MICHELLE: Heh. I will eventually read the shoujo ones on that list.

SEAN: In print, we have finally come to the end of Fairy Tail, with its 63rd volume. There are still a few spinoffs still to be released, but this is the end of the main story.
ASH: That’s an impressive run! One Piece and Case Closed are the only other series I can think of off the top of my head that have over sixty volumes published in English.
SEAN: And there is a 3rd Frau Faust, which I pray does not have the heroine get even younger by the end.
MICHELLE: I am determined to start this series this week! Maybe today!
ASH: You should! It’s great!
SEAN: We also have a 24th volume of The Seven Deadly Sins, which with the end of Fairy Tail is now the longest-running Weekly Shonen Magazine series that’s licensed over here. (Sorry, Hajime no Ippo, Ahiru no Sora and Seitokai Yakuindomo are NOT licensed over here.)
Seven Seas has a bunch of stuff. Golden Time comes to an end with its 9th volume of romance and amnesia.
Hachune Mike’s Everyday Vocaloid Paradise has a 2nd volume.
And the zombies clearly have not been stopped, if Hour of the Zombie 6 is any indication.

The debut next week is Made in Abyss, a fantasy series about a girl and her robot that runs in Takeshobo’s Manga Life Win +. Despite the cast looking like moe plushies, it’s apparently more serious than it looks.
ASH: I’ve heard that it gets quite serious indeed.
SEAN: Masamune-kun’s Revenge has reached 7 volumes. Sheesh. Just get revenge already!
And Non Non Biyori has a 9th volume of doing absolutely nothing in a cute and relaxed way.
orange: future is a spinoff of the popular shoujo romance/tragedy, with additional side and after stories that will no doubt please fans.
MICHELLE: MUST HAVE!
ASH: ABSOLUTELY! The original series was tremendous, so I hope the continuation can hold up to expectations.
ANNA: I have orange lurking around my house somewhere. I should read it!
ASH: You haven’t yet?! You really should. It’s not always an easy read due to the heavy subject matter, but it’s a really well done series.
SEAN: I am surprised as well, as it’s basically exactly what you read.
ANNA: I know! My piles of unread manga are getting out of control.
SEAN: Vertical has My Neighbor Seki Vol. 10! What amazing desk toys will Seki come up with to celebrate?

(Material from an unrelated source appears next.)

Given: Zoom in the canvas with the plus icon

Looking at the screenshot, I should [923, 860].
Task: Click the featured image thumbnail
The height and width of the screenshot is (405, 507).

And finally, Viz has a couple of digital only releases with Boys Over Flowers Season 2 Volume 7 (Part A, 5th Door To the Right, Behind the Filing Cabinet), and the difficult to type out élDLIVE has a 4th.
MICHELLE: I feel like I should give Boys Over Flowers Season 2 another chance.
ANNA: Me too. I liked the first several chapters.
MJ: Oh, this. Yes. This, this!
SEAN: What are you dashing through the snow to get next week?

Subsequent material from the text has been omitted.